OECD baru saja memangkas estimasinya terhadap ekonomi Indonesia dari 4,9% menjadi 4,7%. Sementara pada pertemuan Rapat Dewan Gubernur (RDG) Bank Indonesia (BI) bulan lalu, bank sentral memangkas proyeksi ekonomi dengan batas bawah dari 4,7% menjadi 4,6%.
Direktur Center of Economics and Law Studies (Celios) Bhima Yudhistira melihat proyeksi OECD tersebut memang lebih realistis karena melihat semester kedua tahun ini terdapat tantangan ekonomi yang masih cukup besar.
“Momen musiman Lebaran sudah lewat, jadi pendorong konsumsi rumah tangganya relatif kecil setelah Lebaran,” ujarnya kepada Bisnis, Rabu (4/6/20225).
Sekalipun pemerintah berusaha menggelontorkan sedere insentif dan bantuan pada Juni ini, Bhima menilai efektivitas stimulus ke pertumbuhan ekonomi kecil.
Alhasil, dorongan tersebut belum dapat membuat ekonomi tumbuh sebagaimana yang pemerintah harapkan di atas 5% pada kuartal II dan III tahun ini.
Baca Juga
Bhima memandang, Bantuan Subsidi Upah (BSU) tidak menyentuh pekerja informal yang sebagian besar upahnya dibawah upah minimum
Di mana BSU diberikan selama dua bulan untuk Juni dan Juli, namun disalurkan seluruhnya pada Juni 2025 dengan total anggaran senilai Rp10,72 triliun
Bantuan senilai Rp300.000 per bulan/orang kepada 17,3jt pekerja/buruh (gaji ≤3,5jt atau UMP/Kab/Kota) dan 288.000 Guru Kemendikdasmen dan 277.000 Guru Kementerian Agama.
Bhima turut melihat insentif tarif transportasi maupun tol pada momen libur sekolah hanya bersifat temporer dan bias kelas menengah keatas.
“Contohnya insentif tarif jalan tol dan tiket maskapai, yang menikmati yang punya uang buat jalan-jalan.
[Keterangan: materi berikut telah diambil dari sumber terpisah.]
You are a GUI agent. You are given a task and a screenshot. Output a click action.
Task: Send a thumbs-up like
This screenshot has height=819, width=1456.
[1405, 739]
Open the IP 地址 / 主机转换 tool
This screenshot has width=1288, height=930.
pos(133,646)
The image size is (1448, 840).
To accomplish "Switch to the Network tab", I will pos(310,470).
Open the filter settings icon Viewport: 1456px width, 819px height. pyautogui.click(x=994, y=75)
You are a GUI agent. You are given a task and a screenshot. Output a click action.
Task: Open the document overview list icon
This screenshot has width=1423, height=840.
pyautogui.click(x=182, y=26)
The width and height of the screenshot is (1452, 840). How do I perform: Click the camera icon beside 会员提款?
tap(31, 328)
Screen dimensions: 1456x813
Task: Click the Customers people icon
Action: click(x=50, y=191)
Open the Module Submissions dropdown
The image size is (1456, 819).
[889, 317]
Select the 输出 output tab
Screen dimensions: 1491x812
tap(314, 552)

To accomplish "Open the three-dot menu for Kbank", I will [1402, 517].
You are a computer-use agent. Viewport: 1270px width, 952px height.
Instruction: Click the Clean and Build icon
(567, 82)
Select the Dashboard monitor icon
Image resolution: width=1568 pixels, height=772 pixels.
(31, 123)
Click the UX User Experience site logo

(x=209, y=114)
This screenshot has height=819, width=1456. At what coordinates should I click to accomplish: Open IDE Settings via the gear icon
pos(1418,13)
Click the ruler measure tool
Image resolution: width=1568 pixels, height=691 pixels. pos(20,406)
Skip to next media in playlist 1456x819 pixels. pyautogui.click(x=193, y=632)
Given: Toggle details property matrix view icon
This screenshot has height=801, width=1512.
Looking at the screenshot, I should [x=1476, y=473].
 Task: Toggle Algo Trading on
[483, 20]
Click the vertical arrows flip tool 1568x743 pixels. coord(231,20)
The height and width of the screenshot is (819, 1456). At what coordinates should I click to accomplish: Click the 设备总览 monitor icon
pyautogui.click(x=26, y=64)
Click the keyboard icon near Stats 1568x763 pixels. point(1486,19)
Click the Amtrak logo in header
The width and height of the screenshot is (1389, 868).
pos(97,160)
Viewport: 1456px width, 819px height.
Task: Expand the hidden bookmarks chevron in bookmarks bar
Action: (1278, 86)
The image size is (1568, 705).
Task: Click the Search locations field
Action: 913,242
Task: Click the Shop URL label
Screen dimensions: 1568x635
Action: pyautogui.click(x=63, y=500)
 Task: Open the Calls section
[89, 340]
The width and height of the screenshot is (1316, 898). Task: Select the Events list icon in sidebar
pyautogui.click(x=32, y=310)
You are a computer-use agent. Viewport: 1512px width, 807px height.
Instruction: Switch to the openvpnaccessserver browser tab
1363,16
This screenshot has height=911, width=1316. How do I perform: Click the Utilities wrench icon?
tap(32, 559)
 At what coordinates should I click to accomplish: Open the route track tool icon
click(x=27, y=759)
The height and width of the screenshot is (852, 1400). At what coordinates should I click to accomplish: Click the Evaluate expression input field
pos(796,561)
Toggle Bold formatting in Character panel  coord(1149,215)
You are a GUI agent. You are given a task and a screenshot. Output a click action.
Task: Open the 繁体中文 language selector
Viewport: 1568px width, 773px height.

Jadi bukan universal coverage stimulusnya,” lanjutnya.
Alasan OECD Pangkas Ekonomi RI
Dalam laporan terbarunya, OECD Economic Outlook June 2025, lembaga internasional tersebut melihat sejumlah hal membebani ekonomi RI sehingga melakukan revisi ke bawah sebsear 0,2% dari proyeksi sebelumnya yang sebesar 4,9%.
OECD menuliskan bahwa melemahnya sentimen bisnis dan konsumen baru-baru ini di tengah ketidakpastian kebijakan fiskal dan biaya pinjaman yang tinggi akan membebani konsumsi dan investasi swasta pada paruh pertama 2025.
Terlebih, OECD turut menilai ekonomi Indonesia berisiko tumbuh lebih rendah dari harapan pemerintah karena arus keluar modal yang terus-menerus didorong oleh ketidakpastian kebijakan global dan domestik dapat memberikan tekanan baru pada mata uang rupiah.
Dengan demikian berpotensi menyebabkan pelebaran defisit transaksi berjalan untuk sementara waktu dan memicu inflasi melalui biaya impor yang lebih tinggi.
Belum lagi meningkatnya ketegangan perdagangan global baru-baru ini dan penurunan harga komoditas diperkirakan akan membebani permintaan eksternal dan pendapatan ekspor.
Pasalnya telah terbukti dari data Badan Pusat Statistik (BPS) untuk periode April 2025 yang menunjukkan bahwa kinerja ekspor kontraksi 10,77% secara bulanan (month to month/MtM).